Kitab ehlinden öyle kişiler vardır ki diğerlerine nazaran çok az sayıda olmalarına rağmen şu sıfatlara haizdirler. Gece namazı kılarak Allah'ın ayetlerini okurlar.

Ayette geçen "Secde ederek Allah'ın ayetlerini okurlar"dan kasıt; namaz kılarak Allah'ın ayetlerini okurlar demektir. Çünkü secdede Kur'an okunmaz.
Rasulullah zamanında gece namazı yalnız müslümanların kıldığı bir namazdı. Ayette zikredilen Rasulullah'a inanmış olan kişiler gece namazı kılıyorlardı. Demek ki bunlar müslüman olmuş kimselerdi.

İbn-i Mes'ud (r.anh)'dan şöyle rivayet edilmiştir:
"Bir gece Rasulullah (s.a.v.) yatsı namazını geciktirdi. Sonra mescide girdi. Müslümanlar onu namaz için bekliyorlardı. Bunun üzerine Rasulullah (s.a.v.) şöyle buyurdu:
"Bu saatte sizden başka diğer din mensublarından Allah'ı zikreden hiç kimse yoktur." Bunun üzerine bu ayet nazil oldu."
(Ahmed, Nesei, Bezzar, Ebu Yala, İbn-i Cerir, İbn-i Münzir, İbn-i Ebi Hatim, Taberani, sahih senedle rivayet ettiler.)


Bu âyet-i kerimenin kimleri anlattığı hususunda iki görüş zikredilmiştir.

1- Abdullah b. Abbas, Katade ve İbn-i Curayce göre bu âyet-i kerime, bundan önce, iki sınıfa ayrıldıkları belirtilen ehl-i kitabı beyan etmekte, onlardan, mümin olanların sıfatlarını zikretmektedir. Zira, yüz onuncu âyette ehl-i kitabın bir kısmının mümin olduğu, çoğunluğunun ise İslamı kabul etmeyerek kendi dinlerinden dahi çıktıklan beyan edilmiş, bu âyet-i kerimede de ehl-i kitabın mu'minlerinin sıfatları zikredilmiş ve övülmüşlerdir.
Bu hususta Abdullah b. Abbas diyor ki:
"Yahudilerden Abdullah b. Selam, Sa'lebe b. Saye, Useyd b. Saye, Esed b.
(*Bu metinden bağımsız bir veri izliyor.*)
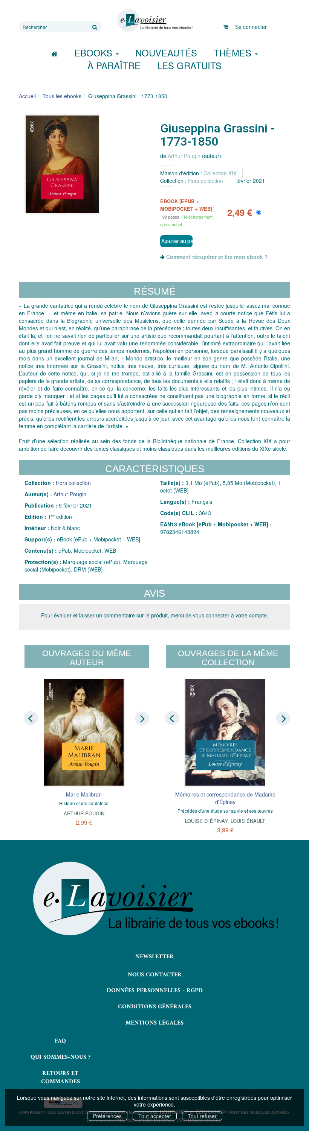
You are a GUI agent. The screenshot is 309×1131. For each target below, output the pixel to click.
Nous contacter (155, 975)
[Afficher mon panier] (225, 26)
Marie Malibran (84, 794)
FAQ (60, 1041)
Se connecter (251, 26)
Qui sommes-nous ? (60, 1057)
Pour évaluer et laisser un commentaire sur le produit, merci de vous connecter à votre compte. (154, 615)
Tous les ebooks (62, 96)
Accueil (27, 96)
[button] (62, 164)
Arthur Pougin (184, 156)
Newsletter (154, 957)
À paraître (114, 65)
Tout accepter (154, 1116)
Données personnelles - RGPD (155, 990)
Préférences (107, 1116)
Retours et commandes (60, 1077)
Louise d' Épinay (206, 820)
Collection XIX (220, 173)
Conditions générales (154, 1007)
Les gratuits (189, 65)
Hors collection (205, 180)
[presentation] (31, 718)
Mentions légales (154, 1023)
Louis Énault (248, 820)
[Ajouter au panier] (176, 241)
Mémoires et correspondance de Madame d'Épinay (225, 798)
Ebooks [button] (94, 52)
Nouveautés (166, 52)
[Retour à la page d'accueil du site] (154, 20)
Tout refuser (202, 1116)
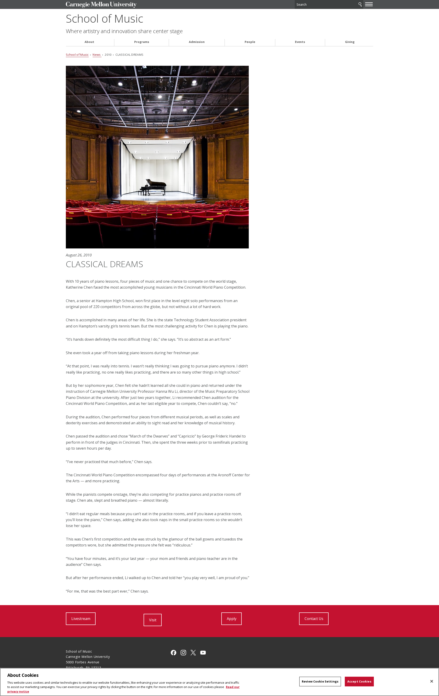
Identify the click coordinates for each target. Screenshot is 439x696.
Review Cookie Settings (320, 681)
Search (360, 4)
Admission (197, 42)
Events (300, 42)
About (89, 42)
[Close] (432, 681)
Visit (152, 619)
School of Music (104, 18)
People (250, 42)
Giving (350, 42)
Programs (141, 42)
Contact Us (314, 618)
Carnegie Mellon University (101, 4)
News (97, 55)
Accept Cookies (359, 681)
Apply (231, 618)
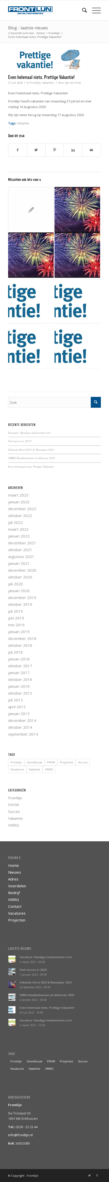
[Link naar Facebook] (97, 1175)
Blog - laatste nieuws (28, 28)
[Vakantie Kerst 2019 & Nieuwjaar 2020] (77, 209)
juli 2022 (15, 522)
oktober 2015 (20, 693)
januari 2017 (19, 672)
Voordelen (17, 885)
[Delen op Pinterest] (55, 150)
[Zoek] (82, 10)
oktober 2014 (20, 727)
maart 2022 (18, 529)
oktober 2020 (20, 576)
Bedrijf (14, 892)
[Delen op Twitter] (36, 150)
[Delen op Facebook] (17, 150)
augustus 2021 (21, 556)
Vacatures (17, 769)
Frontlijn (35, 82)
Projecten (66, 762)
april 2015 (17, 706)
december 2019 (22, 597)
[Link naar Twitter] (89, 1175)
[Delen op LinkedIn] (73, 150)
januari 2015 (19, 713)
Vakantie (48, 82)
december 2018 (22, 638)
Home (13, 865)
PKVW (51, 762)
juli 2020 (15, 583)
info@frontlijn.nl (20, 1135)
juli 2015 (15, 699)
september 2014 (23, 734)
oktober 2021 (20, 549)
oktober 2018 (20, 645)
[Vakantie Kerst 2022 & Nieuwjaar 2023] (31, 255)
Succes (82, 762)
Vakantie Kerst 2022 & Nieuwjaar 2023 (31, 450)
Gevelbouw (34, 762)
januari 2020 (19, 590)
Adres (13, 879)
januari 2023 (19, 501)
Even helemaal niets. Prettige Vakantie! (41, 77)
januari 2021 (19, 563)
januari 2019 (19, 631)
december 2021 (22, 542)
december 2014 (22, 720)
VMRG (49, 769)
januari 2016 (19, 686)
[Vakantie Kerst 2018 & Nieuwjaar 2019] (31, 209)
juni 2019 (16, 617)
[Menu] (94, 10)
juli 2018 (15, 652)
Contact (15, 906)
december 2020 (22, 570)
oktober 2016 (20, 679)
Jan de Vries (73, 82)
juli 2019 (15, 611)
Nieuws (14, 872)
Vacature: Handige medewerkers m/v (29, 433)
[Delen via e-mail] (91, 150)
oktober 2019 (20, 604)
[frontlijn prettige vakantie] (48, 59)
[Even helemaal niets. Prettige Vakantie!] (31, 300)
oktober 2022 (20, 515)
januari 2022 (19, 536)
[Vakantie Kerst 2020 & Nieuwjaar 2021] (77, 255)
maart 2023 (18, 495)
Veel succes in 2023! (20, 441)
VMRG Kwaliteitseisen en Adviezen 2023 (31, 458)
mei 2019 (16, 624)
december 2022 (22, 508)
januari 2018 (19, 658)
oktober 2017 (20, 665)
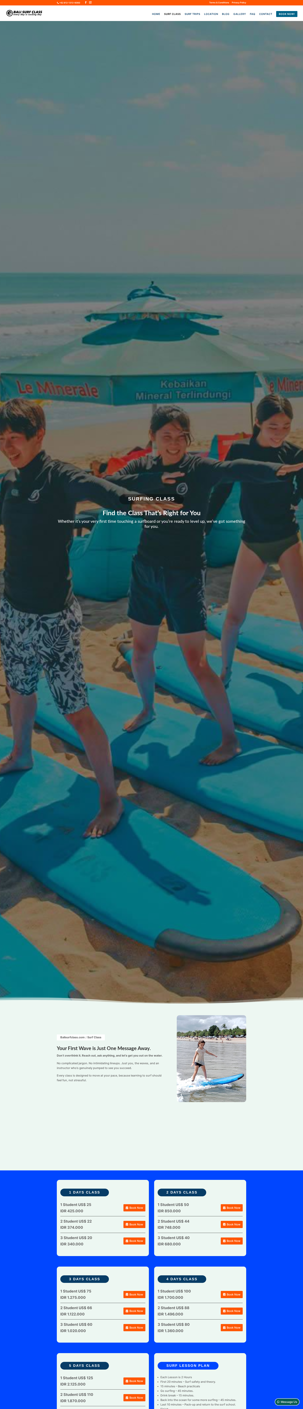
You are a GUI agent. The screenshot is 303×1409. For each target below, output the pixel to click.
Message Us (289, 1402)
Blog (226, 14)
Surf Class (172, 14)
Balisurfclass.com (72, 1037)
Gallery (239, 14)
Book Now (136, 1207)
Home (156, 14)
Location (211, 14)
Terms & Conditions (219, 3)
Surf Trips (192, 14)
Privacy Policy (239, 3)
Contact (265, 14)
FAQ (252, 14)
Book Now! (287, 13)
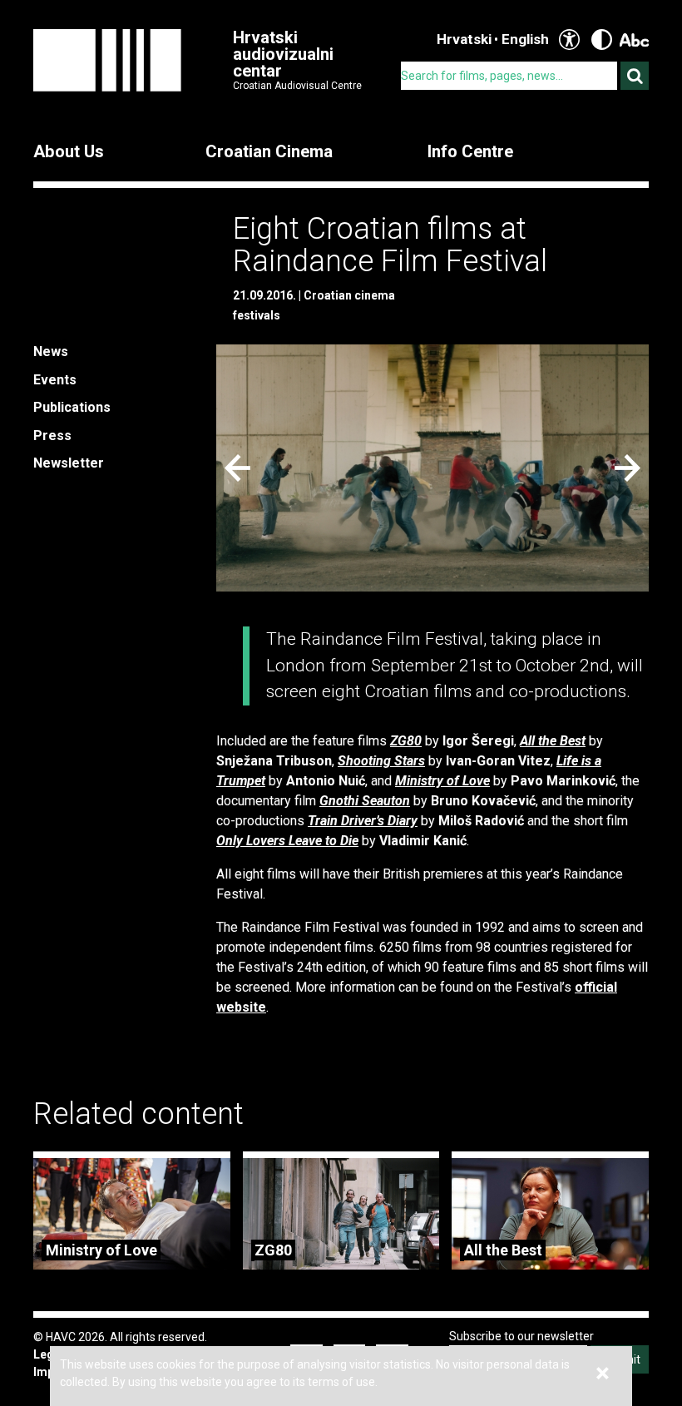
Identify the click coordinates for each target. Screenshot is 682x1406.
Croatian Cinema (269, 151)
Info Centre (470, 151)
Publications (72, 407)
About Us (68, 151)
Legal (48, 1354)
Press (52, 435)
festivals (256, 315)
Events (55, 380)
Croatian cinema (349, 295)
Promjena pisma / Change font (634, 39)
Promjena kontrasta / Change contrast (601, 39)
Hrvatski (464, 39)
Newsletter (68, 463)
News (50, 351)
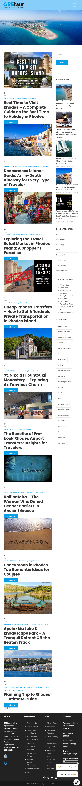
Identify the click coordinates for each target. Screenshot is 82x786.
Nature (60, 387)
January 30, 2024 (10, 687)
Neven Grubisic (69, 166)
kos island (61, 376)
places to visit (63, 404)
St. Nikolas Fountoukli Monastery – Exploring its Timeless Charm (26, 380)
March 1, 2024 (8, 561)
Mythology (30, 493)
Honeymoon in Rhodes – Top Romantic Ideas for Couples (28, 569)
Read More (11, 123)
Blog (25, 98)
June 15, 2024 (8, 371)
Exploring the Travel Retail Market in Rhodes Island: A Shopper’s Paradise (27, 246)
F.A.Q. (29, 772)
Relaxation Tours (66, 304)
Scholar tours (65, 298)
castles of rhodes (64, 332)
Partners (30, 743)
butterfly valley (63, 326)
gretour (67, 111)
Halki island (62, 359)
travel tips (61, 437)
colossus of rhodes (64, 337)
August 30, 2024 (9, 235)
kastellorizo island (64, 371)
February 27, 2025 (10, 167)
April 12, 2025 (8, 98)
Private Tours (65, 285)
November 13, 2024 (62, 221)
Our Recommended (64, 393)
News (40, 235)
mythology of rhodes (65, 382)
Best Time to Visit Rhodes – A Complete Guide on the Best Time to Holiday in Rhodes (26, 109)
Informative (32, 98)
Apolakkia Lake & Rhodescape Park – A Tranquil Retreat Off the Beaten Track (27, 635)
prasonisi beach (63, 410)
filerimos (61, 354)
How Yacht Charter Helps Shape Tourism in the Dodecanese (66, 161)
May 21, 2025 (60, 166)
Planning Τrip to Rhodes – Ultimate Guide (27, 697)
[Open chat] (76, 782)
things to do (62, 426)
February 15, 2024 (10, 624)
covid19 (60, 343)
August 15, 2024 (9, 303)
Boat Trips (64, 288)
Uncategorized (40, 493)
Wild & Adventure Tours (51, 759)
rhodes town (62, 421)
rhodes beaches (63, 415)
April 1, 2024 (8, 493)
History (60, 365)
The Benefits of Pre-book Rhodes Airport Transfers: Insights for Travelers (25, 440)
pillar (59, 398)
Ubeyd ve benzeri kişiler müslüman olunca Yahudilerin Hahamları ve iman etmeyen kâfirleri, müslüman olanlar hakkında şunları söylemeye başladılar. "Muhammed'e ancak şerlilerimiz iman edib tabi olmuşlardır. Şayet onlar seçkinlerimiz olsalardı atalarının dinini bırakıb başka bir dine gitmezlerdi" İşte bunun üzerine bu âyet-i kerime nazil oldu.

2- Abdullah b. Mes'ud ve Suddi'ye göre ise bu âyet-i kerime, İslamı kabul etmeyen ehl-i kitab ile Muhammed ummetini anlatmaktadır. Ehl-i kitabın, Muhammed ummetine eşit olmayacağım ve Muhammed ummetinin, âyette zikredilen sıfatlan taşıdıklarını beyan etmektedir.

Taberi, daha önceki âyetlerle irtibatlı olması bakımından birinci görüşün tercihe şayan olduğunu söylemiştir. Çünkü yüz onuncu âyette ehl-i kitabın, mu'min ve dinden ayrılan fasıklar olarak iki sınıfa ayrıldıkları zikredildikten sonra bu âyette de ehl-i kitabın hepsinin eşit olmadığı, mu'min olanlarının, zikredilen sıfatlarla kâfirlerden üstün oldukları beyan edilmiştir.